I used images from several different sources online and placed them to my personal liking on the funkin. For the carving I used a variety of tools. An X-acto handle with a #15 keyhole saw blade and my Dremel 4000 with a flex shaft. I have a Dremel 4486 chuck on my flex shaft for ease of changing bits…of which I have quite a few.
I use blue painter’s masking tape to secure the patterns to my funkin. Once I was happy with the placement of all the various pieces I started doing all the cut out area first using my X-acto keyhole saw. Working from smallest pieces in the center to larger sections outward. I like to leave as many of the pieces in place for stability…I will remove them all later, when all of the carving is done.
Next it was time to work on shading. Using a variety of different bits depending upon where on the kin I was working. Again working from smallest to larger areas.

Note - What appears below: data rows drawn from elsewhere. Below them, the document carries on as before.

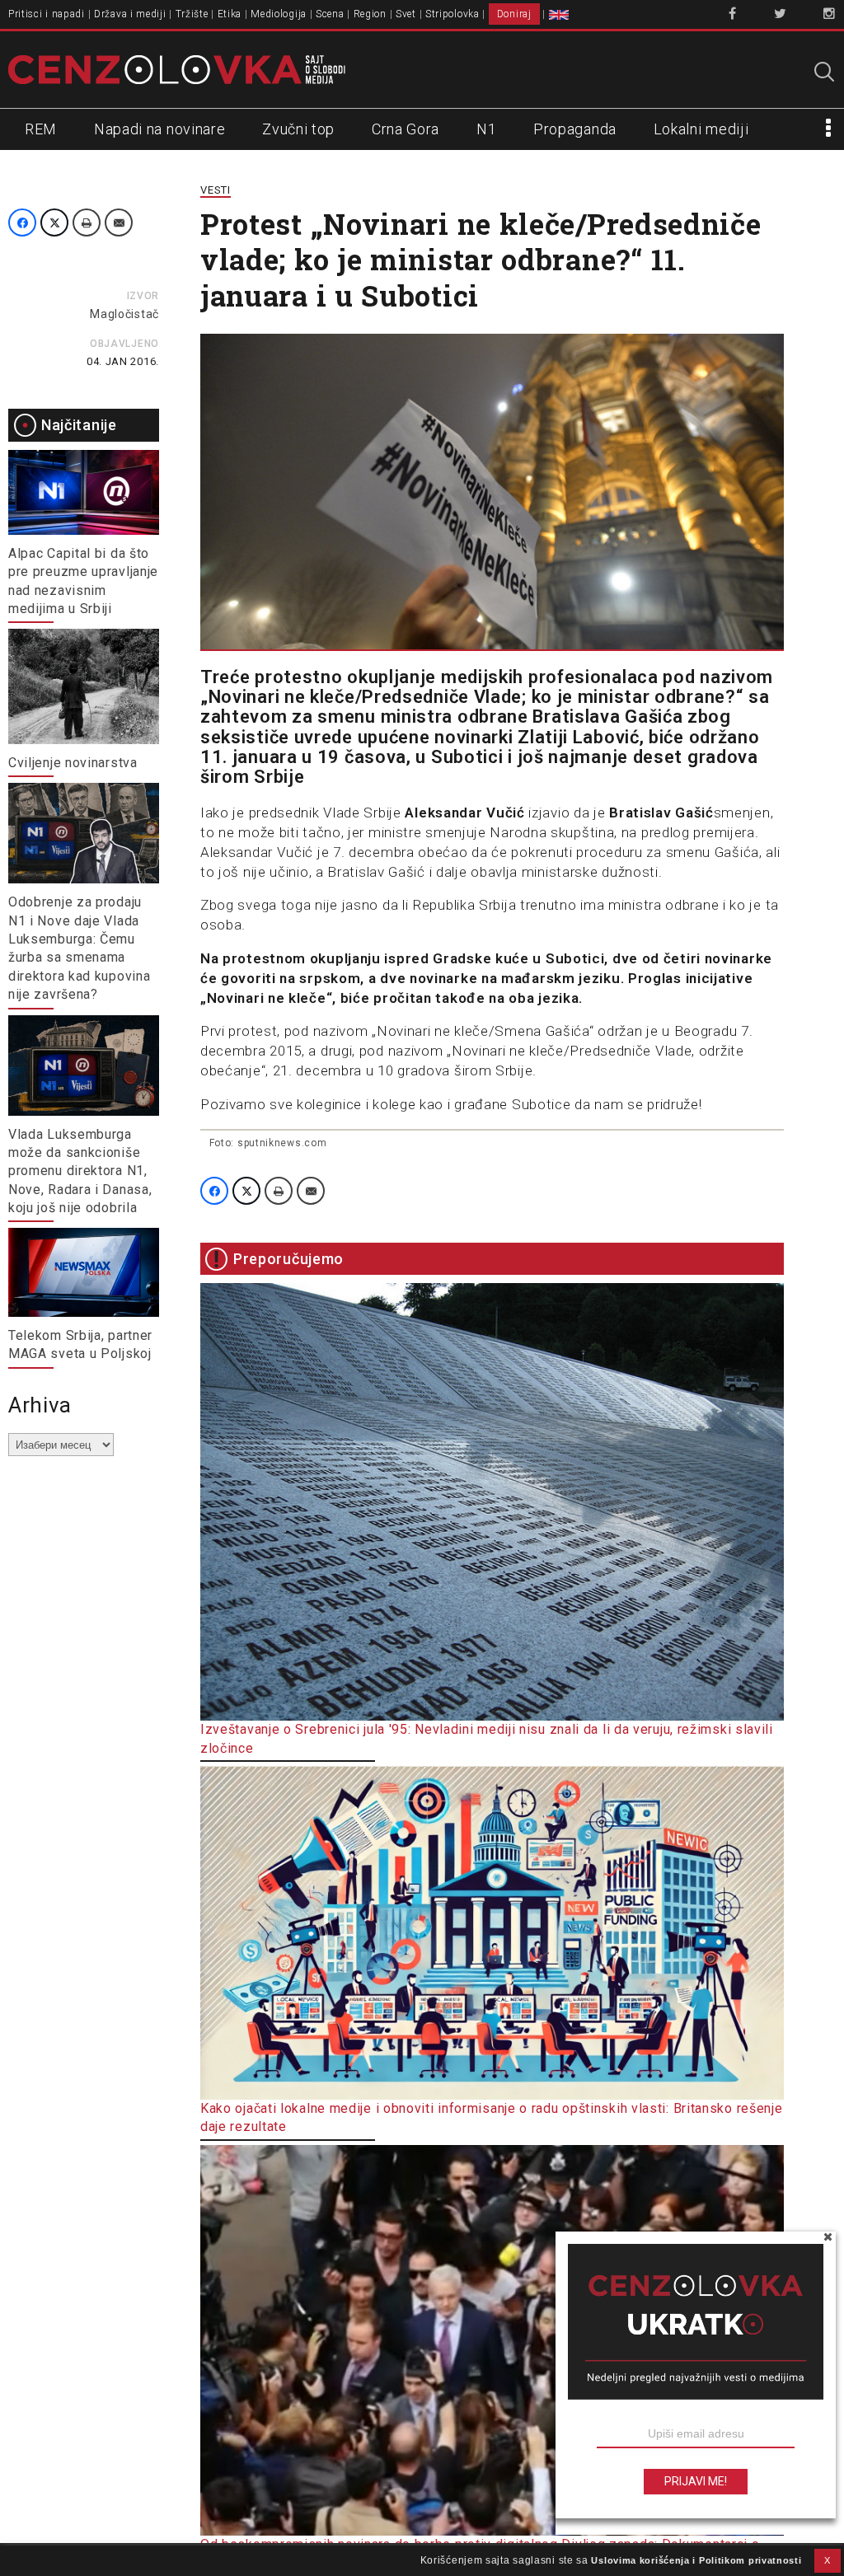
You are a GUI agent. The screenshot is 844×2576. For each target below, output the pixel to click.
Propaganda (575, 129)
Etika (230, 14)
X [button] (827, 2560)
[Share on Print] (87, 222)
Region (370, 14)
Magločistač (124, 314)
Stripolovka (452, 14)
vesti (215, 190)
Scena (330, 14)
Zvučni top (298, 129)
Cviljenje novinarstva (73, 762)
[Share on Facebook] (22, 222)
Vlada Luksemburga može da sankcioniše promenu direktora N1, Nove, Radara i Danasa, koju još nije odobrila (80, 1171)
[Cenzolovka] (176, 68)
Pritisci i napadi (46, 14)
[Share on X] (54, 222)
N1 (486, 129)
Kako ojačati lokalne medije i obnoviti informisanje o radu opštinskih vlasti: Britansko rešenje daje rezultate (491, 2117)
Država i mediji (130, 14)
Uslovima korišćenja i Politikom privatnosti (696, 2560)
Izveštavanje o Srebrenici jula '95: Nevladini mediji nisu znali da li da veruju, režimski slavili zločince (486, 1738)
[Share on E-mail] (119, 222)
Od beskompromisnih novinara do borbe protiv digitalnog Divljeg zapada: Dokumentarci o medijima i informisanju (480, 2553)
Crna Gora (405, 129)
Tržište (192, 14)
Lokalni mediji (701, 129)
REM (41, 129)
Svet (406, 14)
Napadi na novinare (160, 129)
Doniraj (514, 14)
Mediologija (279, 14)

I start by outlining the areas to be shaded with a smaller bit and move to removing larger areas with a larger bit.
I have a light nearby to place inside the kin to check how well it glows and if I need to dig deeper into the kin to allow more light thru. Once I am satisfied with the look it is time to remove the pattern as well as any remaining cut out pieces.
The last step I go thru is my clean up process. I use an old toothbrush to brush away any paint chips or flakes still stuck on the kin. I will use pencil files to straighten out any lines or angles that I don’t like and also to sharpen any rounded points to a sharp point. Lastly I will use my compressor to blow off any dust and remaining debris.
Hopefully this gives you a better idea of how to carve your own Funkin.